Samantha Bremner (born 19 December 1991) is an Australian former rugby league footballer who played as a for the Sydney Roosters and St George Illawarra Dragons in the NRL Women's Premiership and the Cronulla-Sutherland Sharks in the NSWRL Women's Premiership.

She is also a former New South Wales and Australia representative, winning three World Cups.

==Background==
Bremner was born in Sydney. Her father, Gary Hammond, was a professional rugby league player for the Cronulla-Sutherland Sharks and Illawarra Steelers in the 1980s.

==Playing career==
In 2012, while playing for the Helensburgh Tiger Lillies, Bremner made her debut for New South Wales, scoring a try in a 10–34 loss to Queensland. In July 2013, she was a member of Australia's World Cup-winning squad, scoring five tries in a 72–0 win over France and a try in the final against New Zealand.

In 2017, Bremner was a member of Australia's World Cup-winning squad but missed the final due to injury.

In June 2018, she joined the St George Illawarra Dragons NRL Women's Premiership team, being named captain. In July 2018, Bremner represented New South Wales Country at the NRL Women's National Championships, winning the Player of the Carnival award.

In Round 1 of the 2018 NRL Women's season, she made her debut in the Dragons' 4–30 loss to the Brisbane Broncos, scoring the Dragons only try. She fractured her toe in the loss, ruling her out for the season.

In 2019, Bremner sat out the 2019 NRL Women's season due to the birth of her first child. Instead, she joined the team's coaching staff as an assistant coach.

In February 2020, she returned to rugby league, captaining the Dragons successful 2020 NRL Nines side. In Round 1 of the 2020 NRL Women's season, she played her first NRLW game in 755 days in a 4–18 loss to the Sydney Roosters.

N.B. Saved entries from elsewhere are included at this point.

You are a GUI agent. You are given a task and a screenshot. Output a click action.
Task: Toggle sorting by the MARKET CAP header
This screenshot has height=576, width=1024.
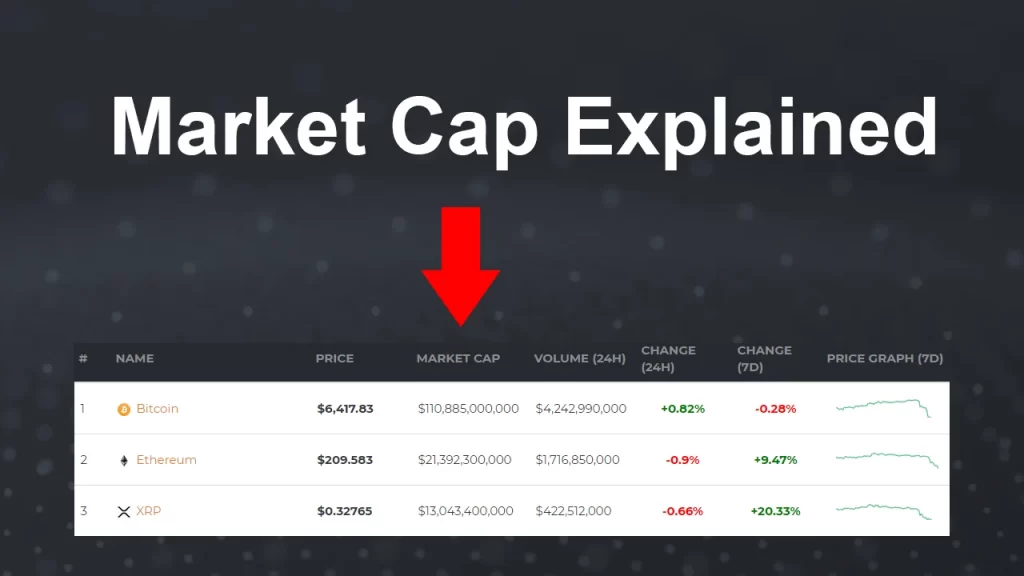click(x=459, y=358)
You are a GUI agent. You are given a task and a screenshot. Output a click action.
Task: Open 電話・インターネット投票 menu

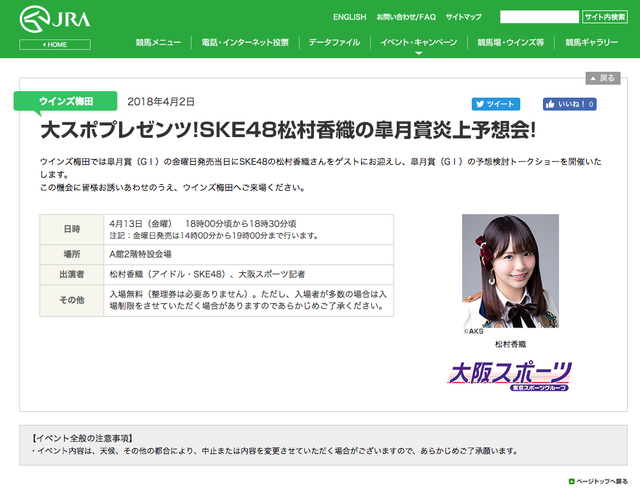point(245,42)
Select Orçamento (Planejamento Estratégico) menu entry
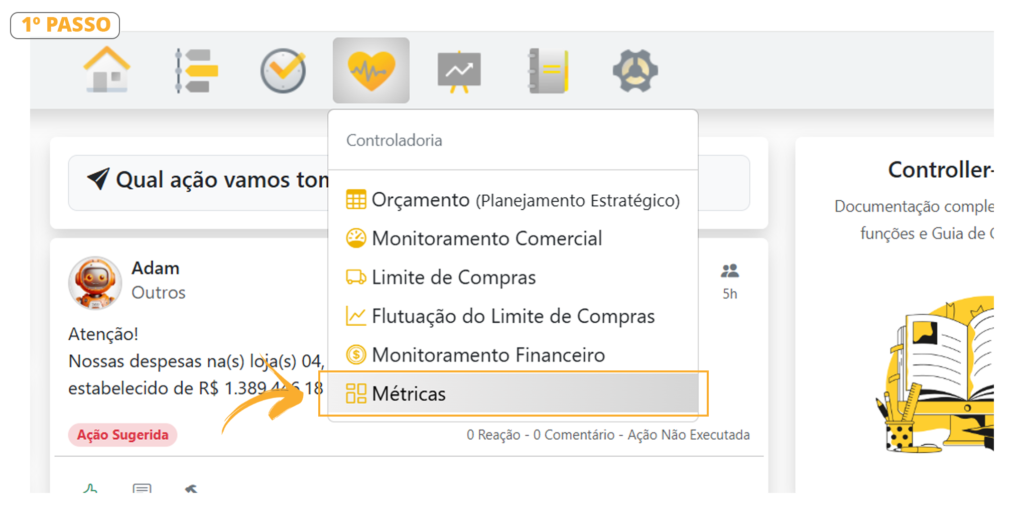 pos(513,200)
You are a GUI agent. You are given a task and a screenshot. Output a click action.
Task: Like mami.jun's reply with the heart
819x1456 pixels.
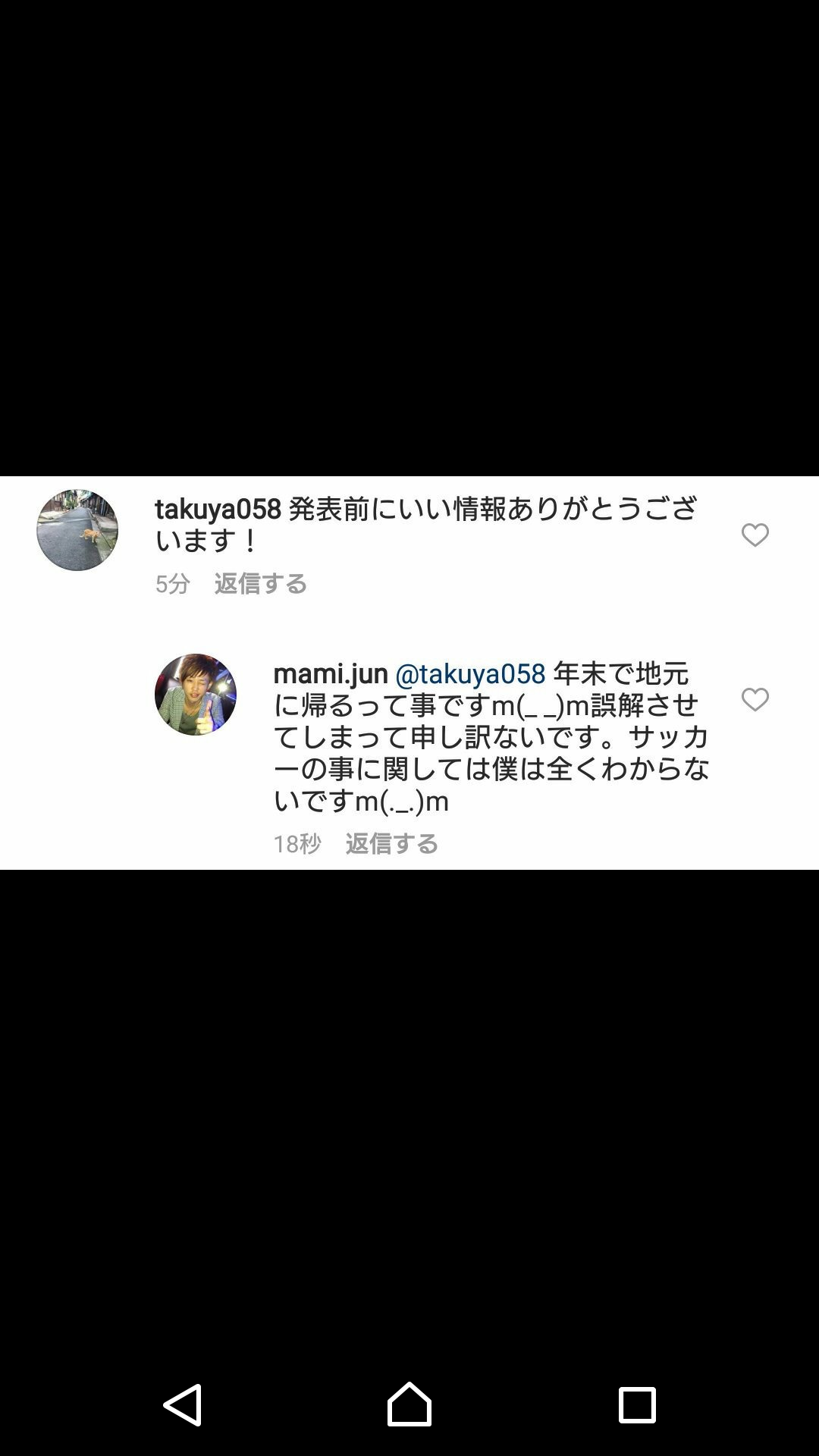coord(755,699)
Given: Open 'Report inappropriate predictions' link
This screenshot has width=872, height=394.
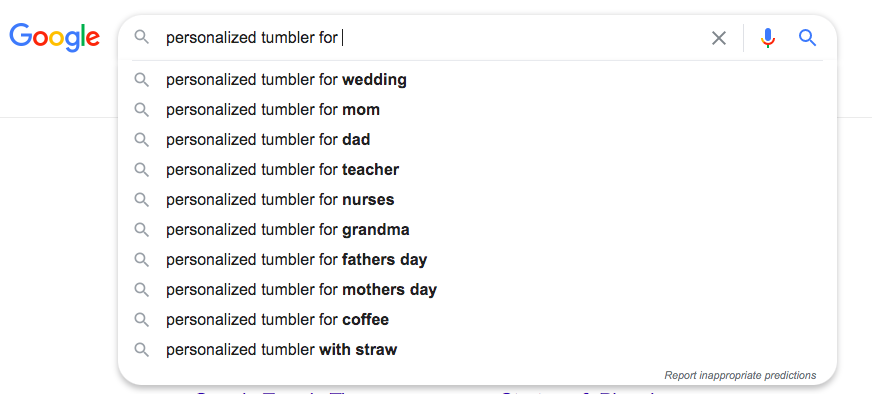Looking at the screenshot, I should click(740, 376).
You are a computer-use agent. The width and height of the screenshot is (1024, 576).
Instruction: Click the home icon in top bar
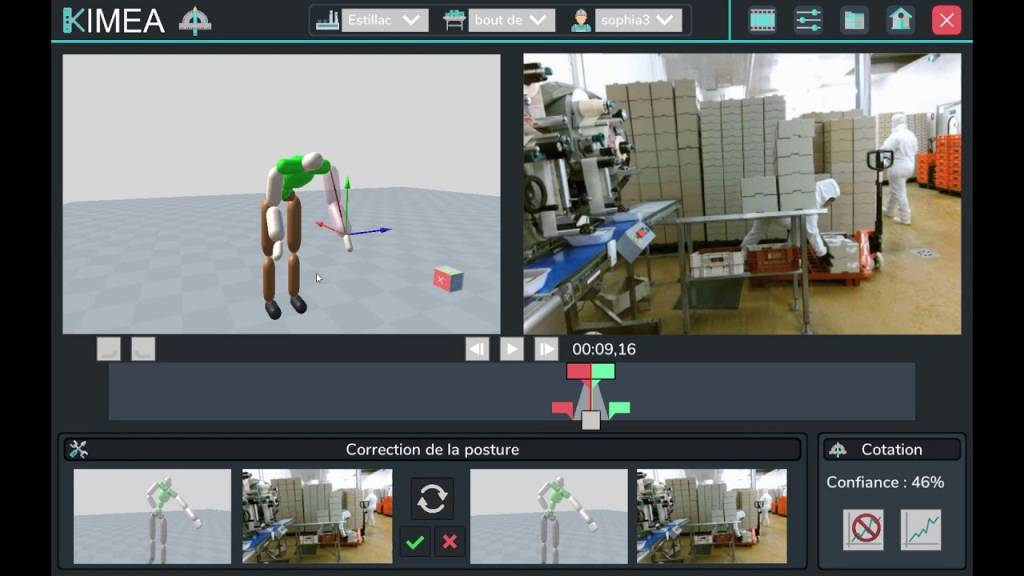click(x=900, y=20)
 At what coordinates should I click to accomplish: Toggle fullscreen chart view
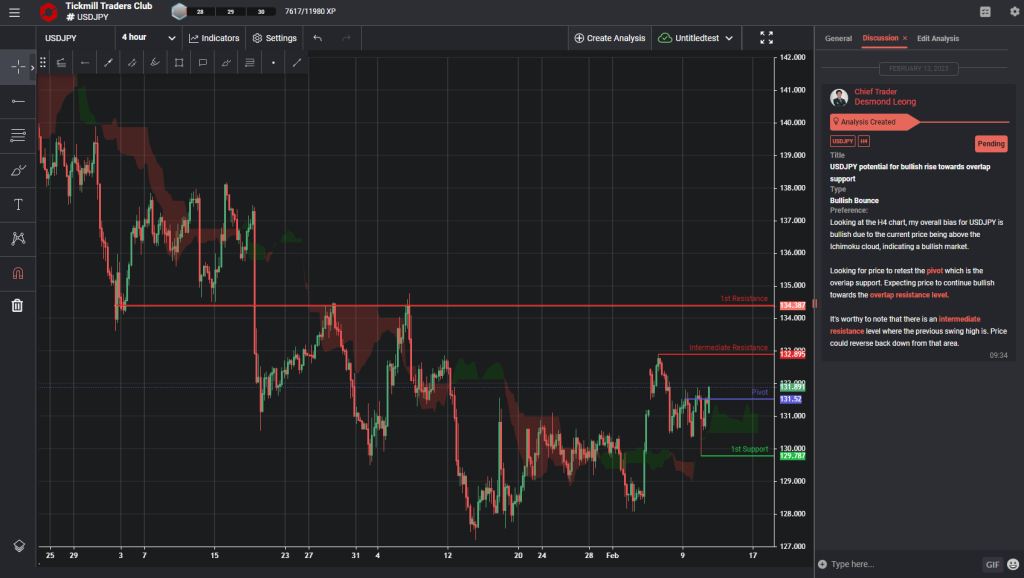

In September 2022, Bremner was named in the Dream Team announced by the Rugby League Players Association. The team was selected by the players, who each cast one vote for each position.

On July 19, Bremner announced that she would return to the Sydney Roosters after Corban Baxter did her ACL 1 week out from the season kick off.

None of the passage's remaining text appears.